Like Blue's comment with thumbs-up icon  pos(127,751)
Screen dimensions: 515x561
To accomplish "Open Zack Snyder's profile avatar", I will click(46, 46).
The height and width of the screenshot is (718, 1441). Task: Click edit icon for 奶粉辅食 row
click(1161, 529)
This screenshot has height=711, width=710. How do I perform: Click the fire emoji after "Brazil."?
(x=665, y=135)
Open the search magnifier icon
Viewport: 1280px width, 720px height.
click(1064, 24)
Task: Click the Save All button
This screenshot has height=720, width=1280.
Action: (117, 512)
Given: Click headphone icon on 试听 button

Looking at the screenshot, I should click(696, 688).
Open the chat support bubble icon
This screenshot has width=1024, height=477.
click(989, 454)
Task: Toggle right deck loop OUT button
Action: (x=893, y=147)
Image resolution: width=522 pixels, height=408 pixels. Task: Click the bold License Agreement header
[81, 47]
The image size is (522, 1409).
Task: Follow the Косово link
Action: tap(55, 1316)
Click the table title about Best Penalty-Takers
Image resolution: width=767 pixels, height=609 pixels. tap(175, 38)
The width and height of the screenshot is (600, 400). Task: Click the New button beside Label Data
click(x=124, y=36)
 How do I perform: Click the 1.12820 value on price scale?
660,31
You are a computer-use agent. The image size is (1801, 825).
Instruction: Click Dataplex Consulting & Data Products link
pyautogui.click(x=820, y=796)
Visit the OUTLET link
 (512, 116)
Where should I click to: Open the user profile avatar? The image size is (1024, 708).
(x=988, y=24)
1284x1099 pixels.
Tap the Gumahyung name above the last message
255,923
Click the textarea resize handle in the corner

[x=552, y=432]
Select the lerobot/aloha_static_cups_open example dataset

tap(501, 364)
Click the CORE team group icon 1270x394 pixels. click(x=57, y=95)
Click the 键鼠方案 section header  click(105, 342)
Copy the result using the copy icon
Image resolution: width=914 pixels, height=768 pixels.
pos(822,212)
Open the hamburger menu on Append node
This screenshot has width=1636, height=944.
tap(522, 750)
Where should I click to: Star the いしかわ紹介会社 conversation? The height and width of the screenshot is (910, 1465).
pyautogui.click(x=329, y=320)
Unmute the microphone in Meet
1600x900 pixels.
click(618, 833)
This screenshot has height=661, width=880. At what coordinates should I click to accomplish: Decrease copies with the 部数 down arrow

+===+

■ **PROBLEM**: Each line from the one containing "The width and" down to the last line of the material above is to be transcribed exactly, with nothing else included.

■ **EXPECTED OUTPUT**:
The width and height of the screenshot is (600, 400). Task: Click the New button beside Label Data
click(x=124, y=36)
 How do I perform: Click the 1.12820 value on price scale?
660,31
You are a computer-use agent. The image size is (1801, 825).
Instruction: Click Dataplex Consulting & Data Products link
pyautogui.click(x=820, y=796)
Visit the OUTLET link
 (512, 116)
Where should I click to: Open the user profile avatar? The image size is (1024, 708).
(x=988, y=24)
1284x1099 pixels.
Tap the Gumahyung name above the last message
255,923
Click the textarea resize handle in the corner

[x=552, y=432]
Select the lerobot/aloha_static_cups_open example dataset

tap(501, 364)
Click the CORE team group icon 1270x394 pixels. click(x=57, y=95)
Click the 键鼠方案 section header  click(105, 342)
Copy the result using the copy icon
Image resolution: width=914 pixels, height=768 pixels.
pos(822,212)
Open the hamburger menu on Append node
This screenshot has width=1636, height=944.
tap(522, 750)
Where should I click to: Star the いしかわ紹介会社 conversation? The height and width of the screenshot is (910, 1465).
pyautogui.click(x=329, y=320)
Unmute the microphone in Meet
1600x900 pixels.
click(618, 833)
This screenshot has height=661, width=880. At what coordinates should I click to accomplish: Decrease copies with the 部数 down arrow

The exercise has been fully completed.